Jules I am so sorry for your situation. You must have felt like a time-bomb ticking away - and nobody istening to you. It's hard for our partner's isn't it, as they often don't want to face the truth, more so than we ourselves I suspect. You and Sharry will understand when I say that my partner is mostly in denial about my situation, and hates me discussing it. Mercifully at the moment I am continuing to defy the doctors, and we are sharing as much Life as we can.

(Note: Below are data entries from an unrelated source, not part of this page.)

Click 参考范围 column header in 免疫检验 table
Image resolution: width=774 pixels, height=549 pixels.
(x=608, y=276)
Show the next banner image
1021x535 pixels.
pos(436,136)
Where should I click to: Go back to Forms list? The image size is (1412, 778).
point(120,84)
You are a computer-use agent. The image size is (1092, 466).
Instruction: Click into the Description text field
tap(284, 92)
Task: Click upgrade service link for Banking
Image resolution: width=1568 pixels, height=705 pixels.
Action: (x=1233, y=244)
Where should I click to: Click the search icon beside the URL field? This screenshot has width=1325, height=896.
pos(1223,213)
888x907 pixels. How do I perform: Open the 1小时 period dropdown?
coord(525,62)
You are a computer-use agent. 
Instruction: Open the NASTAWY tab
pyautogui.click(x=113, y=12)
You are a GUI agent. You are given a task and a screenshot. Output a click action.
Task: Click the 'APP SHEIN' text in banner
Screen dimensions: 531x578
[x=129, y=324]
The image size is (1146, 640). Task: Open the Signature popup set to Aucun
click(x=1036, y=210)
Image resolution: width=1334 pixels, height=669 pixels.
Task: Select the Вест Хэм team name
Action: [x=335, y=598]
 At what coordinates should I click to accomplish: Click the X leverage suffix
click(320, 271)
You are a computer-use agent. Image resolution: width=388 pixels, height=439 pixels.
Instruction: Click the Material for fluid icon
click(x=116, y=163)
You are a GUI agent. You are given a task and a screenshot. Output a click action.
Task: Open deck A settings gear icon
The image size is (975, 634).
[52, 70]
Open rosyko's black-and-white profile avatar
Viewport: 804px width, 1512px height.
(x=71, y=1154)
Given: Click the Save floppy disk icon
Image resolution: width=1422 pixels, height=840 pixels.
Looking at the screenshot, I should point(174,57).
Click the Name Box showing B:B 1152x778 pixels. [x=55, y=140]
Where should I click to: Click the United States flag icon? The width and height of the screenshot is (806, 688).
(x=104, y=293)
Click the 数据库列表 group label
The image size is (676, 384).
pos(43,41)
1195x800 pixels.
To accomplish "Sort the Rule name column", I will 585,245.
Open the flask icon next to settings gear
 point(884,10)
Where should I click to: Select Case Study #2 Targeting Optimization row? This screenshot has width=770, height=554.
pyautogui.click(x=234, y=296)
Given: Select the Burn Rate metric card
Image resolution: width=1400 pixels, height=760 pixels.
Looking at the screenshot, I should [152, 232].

Good luck to all of you with your treatments and test results. xxx Penny
JUST NEW ON SCENE AND WANTED TO SAY YOUR COMMENTS HELP US . MY HUBBY IS GOING FOR CHEMO AND RADIOTHERAPY ON 3RD JUNE . WE HAV BEEN WAITING 3 MTHS FOR THIS STAGE SO WE R OVER THE CRYING(ALLTHOUGH STILL CAN ) NOW WE WANT TO GET INTO THE TREATMENT . HE HAS LUNG CANCER ALSO PROSTATE . HES 74 YRS OLD SO WE R SO NOT SURE HOW IT WILL EFFECT HIM . I KEEP READING YOUR LETTERS TO GIVE ME SOME ENCOURAGMENT . THANKYOU .GOD BLESS U ALL XXXXXX JOYFULL
We are glad that everyone's comments on here have helped you a bit. Yes, it can feel when you are first diasnosed that everyone else in the world is blooming with health and you are the only one. I know we strike up conversations whilst sitting in the RT queue, or people hooked us next to us on chemo, but they can be a bit fleeting - sometimes don't see the same person twice. Here you have a real group of regulars, and we all get to share not only info, tips, and encouragement, but also to see everyone's "journey" evolve. Now I want to wish you and your husband all the very best for 3rd June. These three months must have felt like 3 years! Well, almost there, and then hopefully that horrible thing will be zapped and chased out of your husband's body! Lots of love xxxx Penny
I have just read your story and can only ditto everything everyone has already said.
You and your hubby must have an amazing inner strength that you are probably not aware of, to have been able to get this far, when in another country with a language barrier. I do hope the hardest part is almost over and you will soon be able to get back to enjoying your beautiful home without anymore worries.